Speaker 1 (01:10:19):
And go back to the that learning through adversity that
you just mentioned there in terms of like learning through
through the.
Speaker 2 (01:10:28):
Losses in in in what context like how you however
you however you.
Speaker 1 (01:10:33):
Decide to kind of break that out because I think
that that's a huge piece here that as entrepreneurs entrepreneurs.
Speaker 2 (01:10:40):
Okay, so I'll tell you this. The piece that I
we should be getting at here about adversity is this
is entrepreneurship sucks. It's hard. It is not what people
what you think, Oh, just work hard for you, you
become a multi million No, it is. It is challenging.
It's actually probably more bad days than there are good is,
(01:11:00):
especially when you are growing the business and it's I'm talent,
I've I've grown out three businesses now failed twice, almost
bankrupt twice, seven days from bankruptcy, having to get loans,
not even know how I'm going to pay the rent,
all of that, Like, no one talks about that. No
one talks about even when you get a little momentum
you're start thinking you're doing well and then that's taken
(01:11:23):
away from you or the opposite where you had it
and then you lost it, meaning where you're making one
hundred and fifty k months and then all of a
sudden it's gone and now you're making ten k month,
but your lifestyle is now at one hundred and fifty k,
and you've got to give up that. These are challenges,
Like people don't talk about it. They don't talk about
how hard it is to lead a team. They think, oh,
(01:11:43):
I'm just the leader. Oh yeah, go go try to
actually lead a team. To get them to actually do
things that was. That's one of my hardest challenges is
and I'll say it like is I'm constantly constantly learning
and growing as a leader, making many mistakes and learning
from them, making them again and go, damn, I did
it again, learning from them. It's just it's constant learning,
(01:12:05):
it's constant challenges, constant knows. You're gonna get beat up,
you're gonna be you gotta get up, you're gonna you're
gonna sweat, you're gonna have blood, you're gonna you're gonna
crawl off the field, and then the next day you
got to get back on. You got to play the
game again. And I don't know. That's what entrepreneurship is.

GOAL OF THE EXERCISE: Please resume the transcript on entrepreneurship and adversity, starting right after its last sentence. The entries that come next have no connection to the transcript on entrepreneurship and adversity.

LISTED RECORDS:
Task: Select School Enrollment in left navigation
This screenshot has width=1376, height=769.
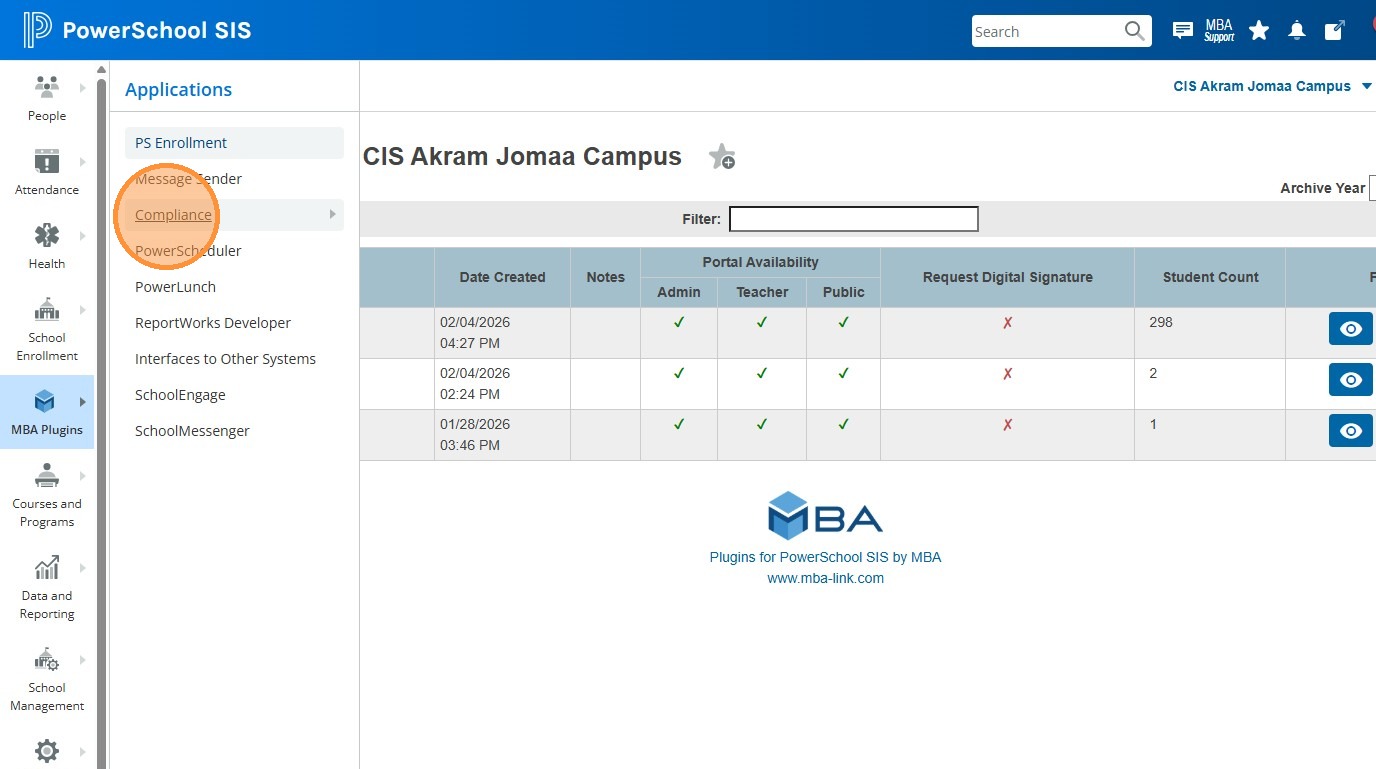Action: click(47, 328)
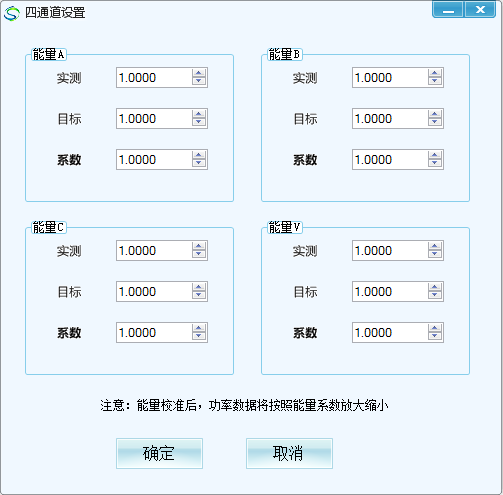
Task: Minimize the 四通道设置 window
Action: [x=448, y=10]
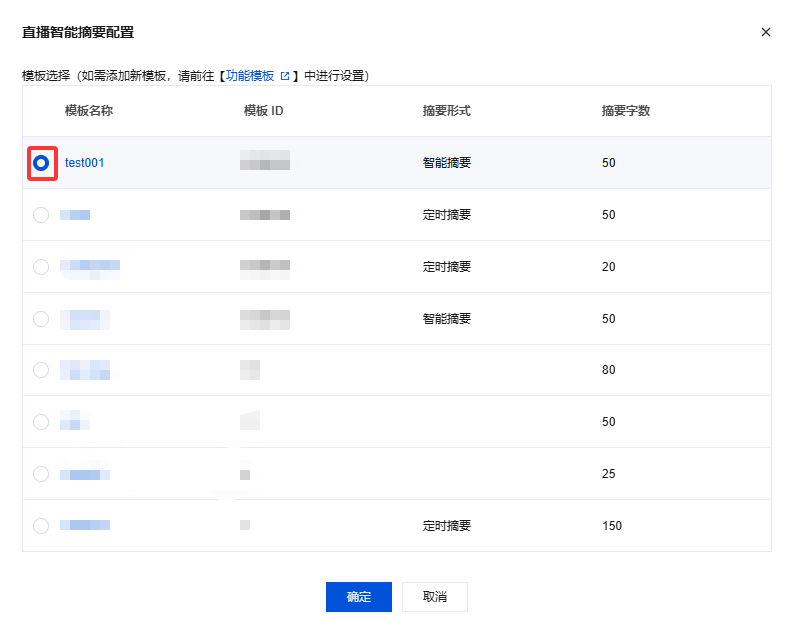Choose the unselected 智能摘要 row with 50 字数
Screen dimensions: 793x634
coord(41,319)
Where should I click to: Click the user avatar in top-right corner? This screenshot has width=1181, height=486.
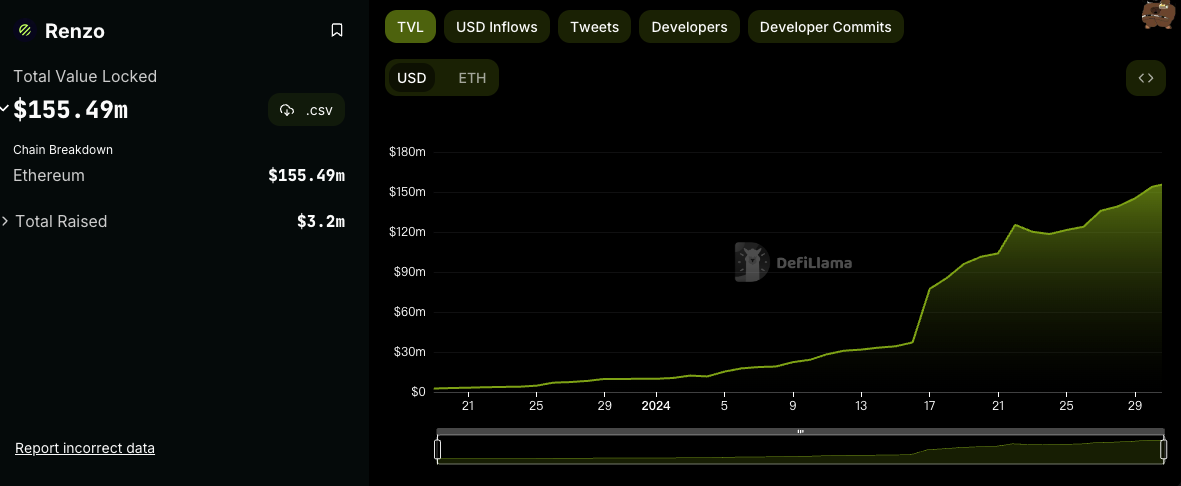1158,15
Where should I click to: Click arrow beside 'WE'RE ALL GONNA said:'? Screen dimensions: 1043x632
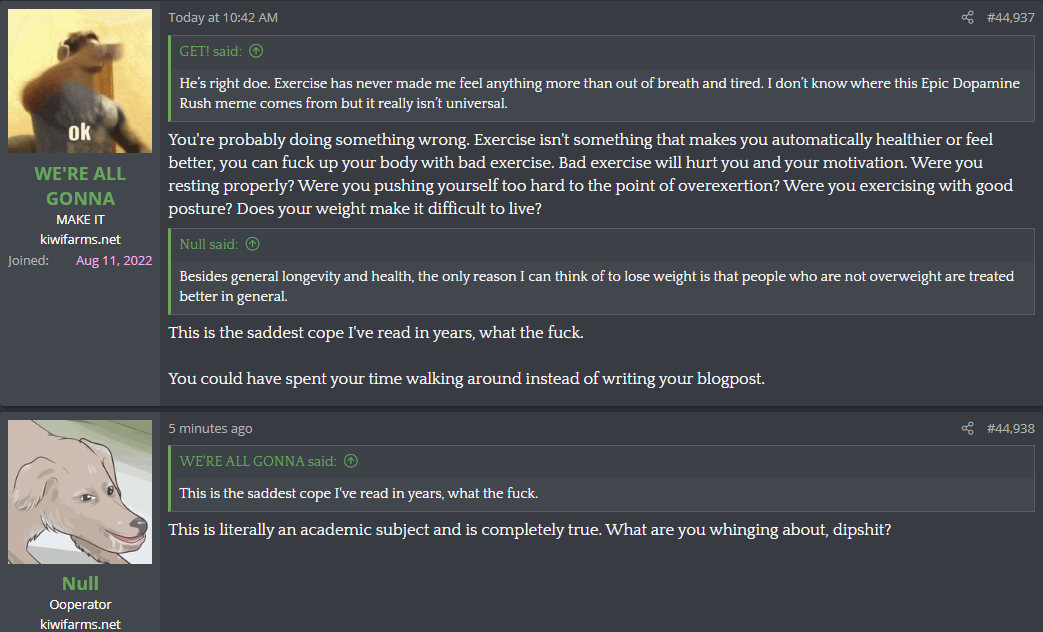(x=350, y=461)
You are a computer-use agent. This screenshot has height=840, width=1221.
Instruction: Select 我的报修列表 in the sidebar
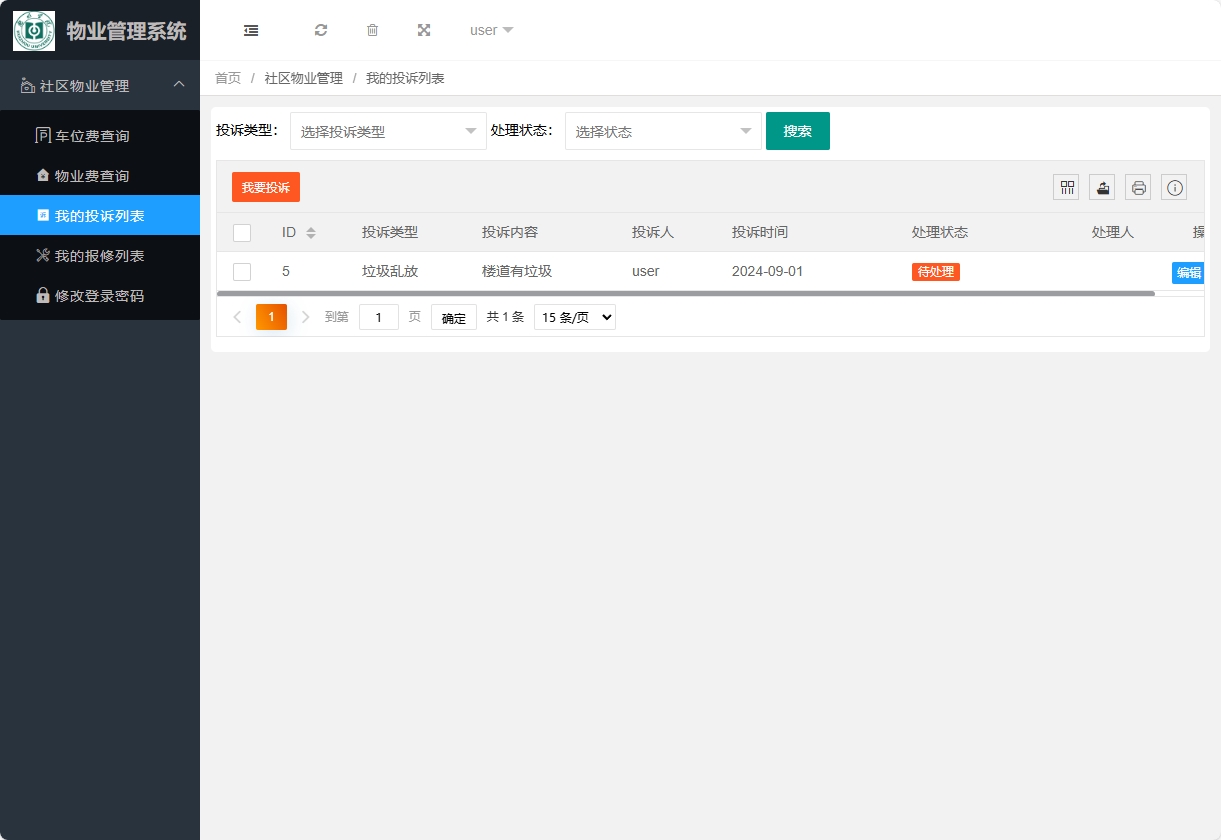(x=100, y=255)
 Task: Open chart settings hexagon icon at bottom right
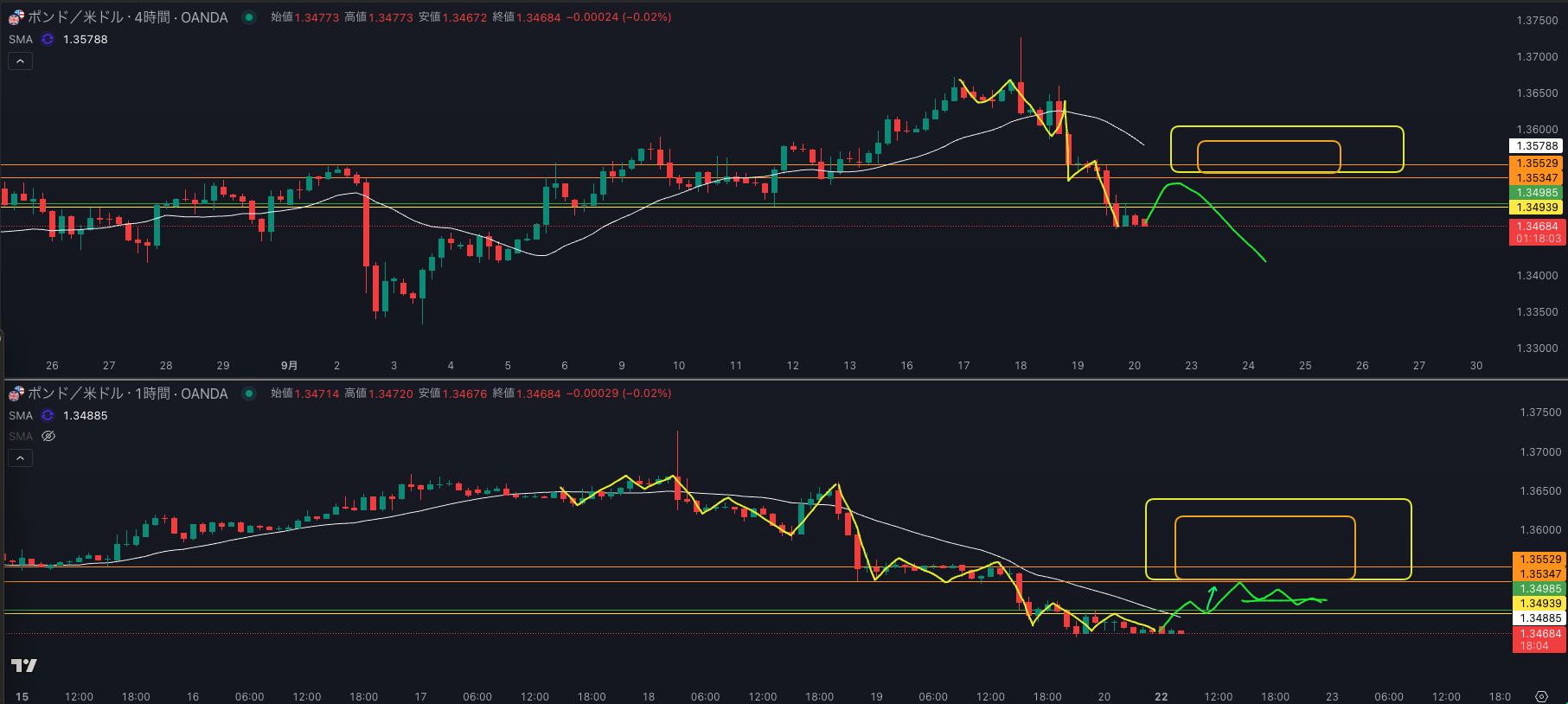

RESPONSE BOX:
But no one talks about it.
Speaker 1 (01:12:23):
Again, well you are, and we appreciate that, right.
Speaker 2 (01:12:26):
Nobody talks about the dead bodies. They only talk about
the winners, the one percent that win. But no one,
no one ever talks about well, wait a minute, so
all this online. Oh it's so easy to make money.
You see these nineteen year olds who are making millions
of dollars a month, and you're thinking, of all, he
can do it, Everyone can do it. But they're not
No one ever talks about Oh wait a minute, though,
there's also millions of people who try to do what
he did and they failed and they're dead. They're called
(01:12:48):
called dead bodies, right, So to me, that's what adversity
looks like.
Speaker 1 (01:12:54):
Yeah, and tell us a little bit about that. So
you you said, you know, almost went bankrupt twice. What
we're some of the things that you had to do
mentally in order to get through those situations.
Speaker 2 (01:13:06):
Well, mentally, I had to have again, I had to
believe that there was an end like that there. I
was working for something that was that was going to happen,
that was bigger than me. I was working for the vision. Right,
(01:13:27):
You'll never burn out no matter how hard you work,
if your vision is clear. It's only when you start
losing your vision is when you start burning out. And
when you have vision so clear, no red bull, no
ten cops of coffee will ever outrun or outweigh the vision.
(01:13:50):
So in my worst days I had my vision was
still clear. I said, I just knew I was doing
stuff from clearly. I'm doing stuff wrong, is right? People
around me are being successful, and I know they're not
that smarter than me, but not that better than me.
They've just figured out they figured out the nuances. There's nuances.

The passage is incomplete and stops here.